What the task requires:
Would you give all of the records again, exactly as they read?

Top of Excerpted data

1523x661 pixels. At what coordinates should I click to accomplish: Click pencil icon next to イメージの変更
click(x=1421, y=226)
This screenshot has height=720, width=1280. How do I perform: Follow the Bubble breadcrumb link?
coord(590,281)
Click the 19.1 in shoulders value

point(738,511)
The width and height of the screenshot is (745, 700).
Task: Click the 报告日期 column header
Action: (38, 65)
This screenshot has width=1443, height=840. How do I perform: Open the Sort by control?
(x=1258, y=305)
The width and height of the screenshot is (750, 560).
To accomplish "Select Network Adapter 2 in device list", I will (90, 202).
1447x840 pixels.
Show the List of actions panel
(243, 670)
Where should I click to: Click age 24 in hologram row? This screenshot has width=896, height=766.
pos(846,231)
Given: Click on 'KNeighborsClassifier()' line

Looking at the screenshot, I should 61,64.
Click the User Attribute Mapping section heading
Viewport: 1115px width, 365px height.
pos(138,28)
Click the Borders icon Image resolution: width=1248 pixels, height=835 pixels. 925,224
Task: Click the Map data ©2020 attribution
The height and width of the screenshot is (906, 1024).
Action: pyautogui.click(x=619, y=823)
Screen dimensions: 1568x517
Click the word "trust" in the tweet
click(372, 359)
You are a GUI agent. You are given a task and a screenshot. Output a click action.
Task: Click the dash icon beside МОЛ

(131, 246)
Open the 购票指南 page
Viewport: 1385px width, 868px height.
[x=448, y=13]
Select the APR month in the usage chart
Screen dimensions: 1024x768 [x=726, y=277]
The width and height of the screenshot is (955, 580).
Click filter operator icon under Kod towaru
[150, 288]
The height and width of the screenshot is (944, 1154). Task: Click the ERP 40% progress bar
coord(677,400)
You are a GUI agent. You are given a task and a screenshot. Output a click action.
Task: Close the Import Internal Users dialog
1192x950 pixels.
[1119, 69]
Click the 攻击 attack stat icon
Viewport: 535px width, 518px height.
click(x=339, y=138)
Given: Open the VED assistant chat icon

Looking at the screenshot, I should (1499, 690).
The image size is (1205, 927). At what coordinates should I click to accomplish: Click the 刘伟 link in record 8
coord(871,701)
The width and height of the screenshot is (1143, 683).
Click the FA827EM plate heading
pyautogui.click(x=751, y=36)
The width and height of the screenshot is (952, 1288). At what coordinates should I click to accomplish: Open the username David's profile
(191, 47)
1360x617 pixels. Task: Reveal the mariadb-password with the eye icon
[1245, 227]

Bottom of Excerpted data

Task solution:
1523x661 pixels. At what coordinates should I click to accomplish: Click pencil icon next to イメージの変更
click(x=1421, y=226)
This screenshot has height=720, width=1280. How do I perform: Follow the Bubble breadcrumb link?
coord(590,281)
Click the 19.1 in shoulders value

point(738,511)
The width and height of the screenshot is (745, 700).
Task: Click the 报告日期 column header
Action: (38, 65)
This screenshot has width=1443, height=840. How do I perform: Open the Sort by control?
(x=1258, y=305)
The width and height of the screenshot is (750, 560).
To accomplish "Select Network Adapter 2 in device list", I will (90, 202).
1447x840 pixels.
Show the List of actions panel
(243, 670)
Where should I click to: Click age 24 in hologram row? This screenshot has width=896, height=766.
pos(846,231)
Given: Click on 'KNeighborsClassifier()' line

Looking at the screenshot, I should 61,64.
Click the User Attribute Mapping section heading
Viewport: 1115px width, 365px height.
pos(138,28)
Click the Borders icon Image resolution: width=1248 pixels, height=835 pixels. 925,224
Task: Click the Map data ©2020 attribution
The height and width of the screenshot is (906, 1024).
Action: pyautogui.click(x=619, y=823)
Screen dimensions: 1568x517
Click the word "trust" in the tweet
click(372, 359)
You are a GUI agent. You are given a task and a screenshot. Output a click action.
Task: Click the dash icon beside МОЛ

(131, 246)
Open the 购票指南 page
Viewport: 1385px width, 868px height.
[x=448, y=13]
Select the APR month in the usage chart
Screen dimensions: 1024x768 [x=726, y=277]
The width and height of the screenshot is (955, 580).
Click filter operator icon under Kod towaru
[150, 288]
The height and width of the screenshot is (944, 1154). Task: Click the ERP 40% progress bar
coord(677,400)
You are a GUI agent. You are given a task and a screenshot. Output a click action.
Task: Close the Import Internal Users dialog
1192x950 pixels.
[1119, 69]
Click the 攻击 attack stat icon
Viewport: 535px width, 518px height.
click(x=339, y=138)
Given: Open the VED assistant chat icon

Looking at the screenshot, I should (1499, 690).
The image size is (1205, 927). At what coordinates should I click to accomplish: Click the 刘伟 link in record 8
coord(871,701)
The width and height of the screenshot is (1143, 683).
Click the FA827EM plate heading
pyautogui.click(x=751, y=36)
The width and height of the screenshot is (952, 1288). At what coordinates should I click to accomplish: Open the username David's profile
(191, 47)
1360x617 pixels. Task: Reveal the mariadb-password with the eye icon
[1245, 227]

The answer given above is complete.